Doch nicht nur die Weiterentwicklungen an Motor und Chassis lassen McLarens Rückstand schrumpfen, auch die Begebenheiten in Malaysia kommen dem Team mehr als in Australien entgegen. "Für mich sind wir bei Highspeed näher dran, vor allem wenn die Temperaturen heiß sind", erläuterte Button. "Das zeigt, dass wir mehr Downforce als die Autos vor uns haben. Sie verlieren mehr, wenn die Strecke heiß wird, was normalerweise auf einen Mangel an Downforce hindeutet."

McLaren brachte einige neue Aerodynamikteile nach Malaysia, die das in Melbourne eingesetzte Basis-Auto verbesserten. "Wir haben alle Teile am Auto, die wir während des Wochenendes getestet haben", verriet Button. "Alles geht also in die richtige Richtung, was toll ist, weil das nicht immer so ist." Auch wenn noch ein weiter Weg vor dem Team liege, könne man mit der Entwicklung seit Saisonbeginn zufrieden sein, hielt der Routinier fest. "Die Verbesserungen bei Power Unit und Aerodynamik sind ein guter Schritt nach vorne, auf denen wir jedes Mal, wenn wir ins Auto steigen, aufbauen wollen", gab er die Marschroute vor.

Vor allem bei Honda ist die Erleichterung groß, dass die massiven Motorprobleme, die keine reguläre Saisonvorbereitung erlaubten, offenbar überwunden wurden. "Wir haben in den letzten zwei Wochen große Anstrengungen vollbracht und besteigen weiterhin einen hohen Berg, an dessen Mittelstation wir uns jetzt befinden", formulierte es Motorsportchef Yasuhisa Arai etwas blumig. Und Boullier fügte hinzu: "Wir können erwarten, dass wir in den nächsten drei Rennen einige Verbesserungen erzielen werden.

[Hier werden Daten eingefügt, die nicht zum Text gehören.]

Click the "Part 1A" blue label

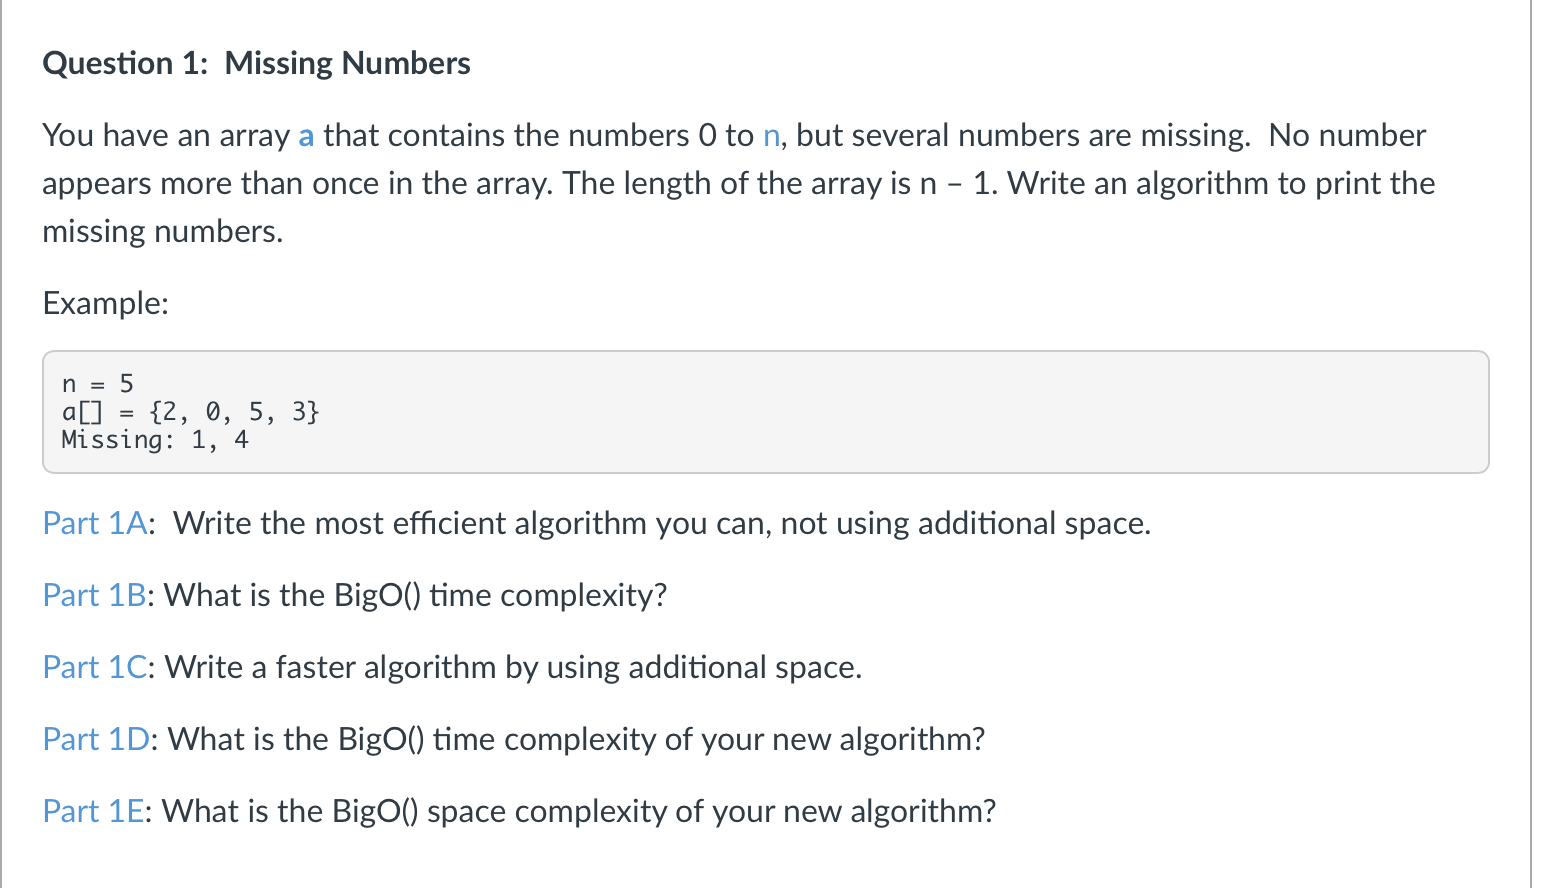95,523
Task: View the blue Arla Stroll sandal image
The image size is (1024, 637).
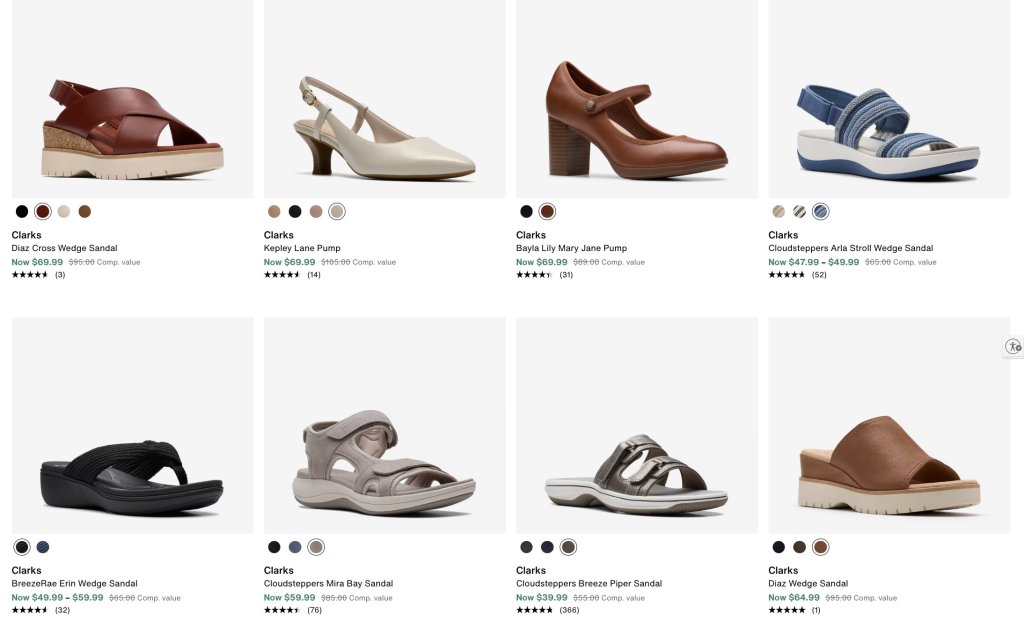Action: [x=889, y=98]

Als Team sind wir jetzt bei 90%. Die zehn übrigen Prozent sind damit begründet, weil wir zwei sehr unterschiedliche Kulturen sind, die Zeit brauchen, um zusammenzufinden."

So groß die bisherigen Fortschritte auch sein mögen, Zählbares liegt für McLaren beim zweiten Saisonlauf unter normalen Bedingungen aber noch außer Reichweite. Im Gegensatz zu Australien ist jedoch zumindest die Chance intakt, sich mit den Piloten anderer Teams Zweikämpfe zu liefern. "Ich denke, wir sind ein bisschen näher an den Autos vor uns dran, was das Rennen etwas interessanter machen sollte", mutmaßte Button, der am Freitag bei Longruns ein gutes Gefühl verspürte. "Es ist wie ein Schneeballeffekt, wenn man mehr Power findet. Es hilft uns im Renntrimm vermutlich mehr als im Qualifying."

McLaren würde sich über Regen freuen, Foto: Sutton
McLaren würde sich über Regen freuen, Foto: Sutton

Endlich wieder im Auto!

Alonso zeigte sich mit den Volltanktests hingegen nicht übermäßig zufrieden, was allerdings daran lag, dass McLaren am Freitag zahlreiche Setupänderungen vornahm. Schließlich saß der Spanier zum ersten Mal seit einem Monat wieder im Cockpit, was er auch sichtlich genoss. "Ich habe das Auto vermisst, bin vier Wochen nicht gefahren. Der Simulator ist okay, aber es ist nie dasselbe wie ein echtes Auto", schwärmte Alonso vom MP4-29. "Gestern war ich in der Lage, 45 Runden ohne Probleme zu fahren. Das war eine sehr nette Überraschung."

Vielleicht meint es das eingangs erwähnte Wetter mit McLaren am Sonntag ja tatsächlich gut und erlaubt das Einfahren der ersten Punkte. Es wäre mehr als nur eine nette Überraschung und würde nicht nur Alonso, sondern der gesamten leidgeplagten Crew ein breites Lächeln ins Gesicht zaubern.